So, think about your paper as a Facebook post: you are, for example, writing an introductory paragraph that needs to grab the attention of your readership (i.e., your “friends”). You don’t make a successful Facebook status without analyzing the strategies of your circle’s most prominent social media users. Keep it short, funny, or sweet, and don’t be afraid of filters, right?


The same principle applies here. Read what works in the discipline, and also notice what doesn’t work. For example, if you are writing a personal essay, read some award-winning essays by Philip Lopate or Annie Dillard. To write for your audience, you have to know a little bit about them and their tastes. Reading unassigned literature may seem like extra work for writing your own paper, but it will make your life easier. After all, do you think you could write a post that got triple-figure likes if you had never seen a Facebook status before? Similarly, do you think you can write a promising draft that won’t need a complete redirect if you’ve never skimmed a working professional’s paper?

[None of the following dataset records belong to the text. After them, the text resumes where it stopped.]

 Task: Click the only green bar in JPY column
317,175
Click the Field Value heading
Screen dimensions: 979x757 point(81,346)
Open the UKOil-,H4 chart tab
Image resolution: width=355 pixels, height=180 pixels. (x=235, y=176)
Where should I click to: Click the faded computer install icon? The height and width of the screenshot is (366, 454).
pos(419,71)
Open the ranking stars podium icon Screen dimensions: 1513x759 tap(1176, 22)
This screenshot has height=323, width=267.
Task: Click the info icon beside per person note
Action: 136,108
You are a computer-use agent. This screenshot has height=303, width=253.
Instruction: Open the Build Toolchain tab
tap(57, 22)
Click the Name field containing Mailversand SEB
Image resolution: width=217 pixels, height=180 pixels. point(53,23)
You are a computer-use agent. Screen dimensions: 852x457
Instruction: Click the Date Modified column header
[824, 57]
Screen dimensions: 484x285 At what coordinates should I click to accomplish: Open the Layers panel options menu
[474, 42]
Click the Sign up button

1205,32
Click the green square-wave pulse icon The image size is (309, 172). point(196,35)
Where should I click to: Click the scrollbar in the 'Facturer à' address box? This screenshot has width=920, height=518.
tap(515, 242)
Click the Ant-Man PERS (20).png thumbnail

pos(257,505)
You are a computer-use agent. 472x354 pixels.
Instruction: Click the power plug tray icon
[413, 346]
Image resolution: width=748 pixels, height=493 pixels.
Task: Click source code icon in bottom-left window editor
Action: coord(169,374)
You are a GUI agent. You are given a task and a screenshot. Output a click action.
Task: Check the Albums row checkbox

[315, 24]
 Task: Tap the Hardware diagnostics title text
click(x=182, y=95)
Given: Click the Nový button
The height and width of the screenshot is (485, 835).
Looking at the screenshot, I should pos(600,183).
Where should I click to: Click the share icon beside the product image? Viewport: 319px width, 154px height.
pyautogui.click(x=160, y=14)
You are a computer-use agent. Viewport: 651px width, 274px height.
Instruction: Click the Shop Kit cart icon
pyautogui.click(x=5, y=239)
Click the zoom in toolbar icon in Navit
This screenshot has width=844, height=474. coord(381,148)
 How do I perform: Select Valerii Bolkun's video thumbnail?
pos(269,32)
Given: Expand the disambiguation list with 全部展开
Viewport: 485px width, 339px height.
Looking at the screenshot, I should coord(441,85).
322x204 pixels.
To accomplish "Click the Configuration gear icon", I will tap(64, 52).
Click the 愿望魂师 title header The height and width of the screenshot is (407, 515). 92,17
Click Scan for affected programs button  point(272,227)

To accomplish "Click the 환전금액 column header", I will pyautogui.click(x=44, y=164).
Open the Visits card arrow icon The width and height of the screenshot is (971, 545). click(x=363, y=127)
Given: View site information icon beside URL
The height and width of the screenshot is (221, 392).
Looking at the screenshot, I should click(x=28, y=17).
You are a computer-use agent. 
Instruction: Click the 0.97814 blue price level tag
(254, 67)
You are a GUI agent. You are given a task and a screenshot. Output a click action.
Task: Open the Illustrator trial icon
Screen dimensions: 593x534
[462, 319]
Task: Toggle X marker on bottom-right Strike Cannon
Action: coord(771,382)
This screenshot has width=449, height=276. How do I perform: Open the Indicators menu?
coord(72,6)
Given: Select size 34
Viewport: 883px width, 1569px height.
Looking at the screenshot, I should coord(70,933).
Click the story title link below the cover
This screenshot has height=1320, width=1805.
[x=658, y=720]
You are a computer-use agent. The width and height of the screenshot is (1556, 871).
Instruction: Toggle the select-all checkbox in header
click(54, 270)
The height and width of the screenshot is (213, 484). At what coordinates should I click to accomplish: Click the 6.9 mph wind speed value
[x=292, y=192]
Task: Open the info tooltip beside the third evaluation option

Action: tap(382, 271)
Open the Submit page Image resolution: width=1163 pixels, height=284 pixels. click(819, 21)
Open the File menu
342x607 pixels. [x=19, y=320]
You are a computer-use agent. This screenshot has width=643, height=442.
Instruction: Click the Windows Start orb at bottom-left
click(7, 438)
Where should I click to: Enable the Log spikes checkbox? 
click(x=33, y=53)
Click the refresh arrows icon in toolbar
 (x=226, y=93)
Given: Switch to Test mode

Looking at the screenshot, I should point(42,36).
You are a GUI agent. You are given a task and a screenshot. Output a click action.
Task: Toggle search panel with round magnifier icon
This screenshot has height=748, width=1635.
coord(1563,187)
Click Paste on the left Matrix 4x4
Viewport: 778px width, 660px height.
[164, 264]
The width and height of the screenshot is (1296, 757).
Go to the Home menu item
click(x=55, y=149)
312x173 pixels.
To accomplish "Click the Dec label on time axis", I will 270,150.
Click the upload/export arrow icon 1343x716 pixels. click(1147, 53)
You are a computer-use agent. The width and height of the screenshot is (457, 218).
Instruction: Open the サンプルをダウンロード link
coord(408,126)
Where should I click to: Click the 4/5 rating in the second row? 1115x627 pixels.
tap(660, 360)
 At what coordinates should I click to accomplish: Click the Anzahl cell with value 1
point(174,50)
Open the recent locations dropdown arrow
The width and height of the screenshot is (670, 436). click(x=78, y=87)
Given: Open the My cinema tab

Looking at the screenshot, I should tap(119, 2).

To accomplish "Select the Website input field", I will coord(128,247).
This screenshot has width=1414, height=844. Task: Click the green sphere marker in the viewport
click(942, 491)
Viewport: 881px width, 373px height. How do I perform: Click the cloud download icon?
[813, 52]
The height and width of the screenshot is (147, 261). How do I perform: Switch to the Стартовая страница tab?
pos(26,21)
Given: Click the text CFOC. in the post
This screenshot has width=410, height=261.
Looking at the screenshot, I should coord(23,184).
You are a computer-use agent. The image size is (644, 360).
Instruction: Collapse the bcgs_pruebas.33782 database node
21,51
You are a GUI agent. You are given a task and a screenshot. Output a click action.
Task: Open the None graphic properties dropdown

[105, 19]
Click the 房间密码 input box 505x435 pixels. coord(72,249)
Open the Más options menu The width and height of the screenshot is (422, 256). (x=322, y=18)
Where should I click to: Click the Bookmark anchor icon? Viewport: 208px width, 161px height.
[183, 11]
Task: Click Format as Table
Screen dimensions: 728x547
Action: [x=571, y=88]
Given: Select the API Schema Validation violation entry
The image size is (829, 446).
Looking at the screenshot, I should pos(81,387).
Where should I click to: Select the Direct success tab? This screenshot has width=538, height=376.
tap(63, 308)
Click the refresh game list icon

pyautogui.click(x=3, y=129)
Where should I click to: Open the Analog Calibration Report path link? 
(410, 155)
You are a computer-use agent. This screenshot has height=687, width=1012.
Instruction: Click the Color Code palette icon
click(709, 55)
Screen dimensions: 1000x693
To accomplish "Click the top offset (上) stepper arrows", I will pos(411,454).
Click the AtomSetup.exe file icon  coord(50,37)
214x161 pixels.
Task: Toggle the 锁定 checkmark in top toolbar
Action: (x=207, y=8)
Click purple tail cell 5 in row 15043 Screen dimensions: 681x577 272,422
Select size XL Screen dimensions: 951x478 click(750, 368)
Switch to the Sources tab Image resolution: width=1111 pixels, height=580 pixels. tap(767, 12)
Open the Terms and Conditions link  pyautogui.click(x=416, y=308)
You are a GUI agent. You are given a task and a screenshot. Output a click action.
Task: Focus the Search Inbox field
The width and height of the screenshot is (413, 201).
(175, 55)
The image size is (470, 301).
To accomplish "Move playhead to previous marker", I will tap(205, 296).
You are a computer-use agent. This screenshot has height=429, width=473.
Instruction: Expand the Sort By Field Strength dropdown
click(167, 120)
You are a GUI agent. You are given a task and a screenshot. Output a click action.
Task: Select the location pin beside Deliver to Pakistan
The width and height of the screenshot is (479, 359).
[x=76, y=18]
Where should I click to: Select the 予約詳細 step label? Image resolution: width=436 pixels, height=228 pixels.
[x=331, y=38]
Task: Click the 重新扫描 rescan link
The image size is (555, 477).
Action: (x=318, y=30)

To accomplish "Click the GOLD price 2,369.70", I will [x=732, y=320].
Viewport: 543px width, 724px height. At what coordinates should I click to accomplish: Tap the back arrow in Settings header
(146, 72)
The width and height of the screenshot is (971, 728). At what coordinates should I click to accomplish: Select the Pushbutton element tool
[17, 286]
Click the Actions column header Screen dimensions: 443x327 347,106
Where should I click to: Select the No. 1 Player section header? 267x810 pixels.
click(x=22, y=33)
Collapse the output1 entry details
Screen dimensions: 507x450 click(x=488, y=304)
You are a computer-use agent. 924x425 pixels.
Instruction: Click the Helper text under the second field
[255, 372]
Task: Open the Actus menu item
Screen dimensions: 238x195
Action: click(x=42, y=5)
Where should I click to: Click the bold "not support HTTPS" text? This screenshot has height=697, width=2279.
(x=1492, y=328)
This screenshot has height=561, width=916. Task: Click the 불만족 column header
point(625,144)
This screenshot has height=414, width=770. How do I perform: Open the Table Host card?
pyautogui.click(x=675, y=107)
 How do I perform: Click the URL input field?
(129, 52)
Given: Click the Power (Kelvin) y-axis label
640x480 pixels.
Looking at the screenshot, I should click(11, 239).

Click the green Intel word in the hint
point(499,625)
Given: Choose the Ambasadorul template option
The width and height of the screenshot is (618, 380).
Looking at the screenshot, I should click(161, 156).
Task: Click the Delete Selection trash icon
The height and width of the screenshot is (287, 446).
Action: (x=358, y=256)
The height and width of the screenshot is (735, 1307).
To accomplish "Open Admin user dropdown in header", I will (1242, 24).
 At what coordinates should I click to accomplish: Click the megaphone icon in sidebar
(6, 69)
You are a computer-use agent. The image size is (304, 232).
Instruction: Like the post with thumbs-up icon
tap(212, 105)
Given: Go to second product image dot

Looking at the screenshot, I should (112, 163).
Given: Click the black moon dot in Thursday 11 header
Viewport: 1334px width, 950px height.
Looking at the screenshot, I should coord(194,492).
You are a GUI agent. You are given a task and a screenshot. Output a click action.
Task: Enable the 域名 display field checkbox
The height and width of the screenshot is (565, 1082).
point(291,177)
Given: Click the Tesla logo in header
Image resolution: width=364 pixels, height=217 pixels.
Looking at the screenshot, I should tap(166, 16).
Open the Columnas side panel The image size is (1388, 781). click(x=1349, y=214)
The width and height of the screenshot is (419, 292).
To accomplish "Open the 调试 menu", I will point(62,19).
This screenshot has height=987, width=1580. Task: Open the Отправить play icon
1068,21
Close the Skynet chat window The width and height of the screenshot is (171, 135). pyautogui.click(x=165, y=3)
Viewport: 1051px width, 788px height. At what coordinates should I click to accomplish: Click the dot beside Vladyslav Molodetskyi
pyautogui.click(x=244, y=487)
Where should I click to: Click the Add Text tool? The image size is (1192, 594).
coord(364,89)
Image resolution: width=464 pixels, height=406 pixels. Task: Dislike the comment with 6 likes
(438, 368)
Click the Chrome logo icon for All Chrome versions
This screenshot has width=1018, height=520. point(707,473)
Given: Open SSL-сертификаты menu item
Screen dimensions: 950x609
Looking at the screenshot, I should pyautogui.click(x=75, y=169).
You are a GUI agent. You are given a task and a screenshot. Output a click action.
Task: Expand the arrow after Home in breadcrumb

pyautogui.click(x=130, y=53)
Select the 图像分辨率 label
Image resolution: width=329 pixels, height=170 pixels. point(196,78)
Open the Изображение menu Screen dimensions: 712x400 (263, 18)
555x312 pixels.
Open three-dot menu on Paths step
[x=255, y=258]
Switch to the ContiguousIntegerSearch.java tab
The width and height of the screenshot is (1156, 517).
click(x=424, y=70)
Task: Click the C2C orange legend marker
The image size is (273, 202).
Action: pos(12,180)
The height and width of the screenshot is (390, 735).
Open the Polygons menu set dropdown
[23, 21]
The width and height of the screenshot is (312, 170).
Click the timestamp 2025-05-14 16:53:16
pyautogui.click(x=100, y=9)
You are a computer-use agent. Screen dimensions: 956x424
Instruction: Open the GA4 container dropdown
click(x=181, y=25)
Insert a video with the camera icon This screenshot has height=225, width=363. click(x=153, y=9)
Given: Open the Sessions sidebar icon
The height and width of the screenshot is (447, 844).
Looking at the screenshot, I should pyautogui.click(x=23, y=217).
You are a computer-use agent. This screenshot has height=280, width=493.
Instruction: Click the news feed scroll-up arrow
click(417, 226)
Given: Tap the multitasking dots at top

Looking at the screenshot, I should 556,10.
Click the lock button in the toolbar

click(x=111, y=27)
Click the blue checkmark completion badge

Here are some key elements to consider when writing for audience:

  • What does your audience consider common knowledge? For instance, don’t tell a group of doctors how CPR works.
from the film "Airplane"
from the film “Airplane”
  • Who are the major players in your audience’s field or discipline? If you’re writing a letter to your senator, assume he or she knows who the president is and what that president’s stance is on the issue you’re writing about.
  • What kind of tone does the audience find appropriate? Jokes are great to start off informal conference presentations, but they’re not great for eulogies.
from the film "Zoolander"
from the film “Zoolander”
  • What format does your audience expect?

Remember: You are already capable of writing with style and audience in mind. You are doing it all the time. Learn the trade, adapt the platform, and familiarize yourself with the continuously growing number of “friends” in your academic and professional community.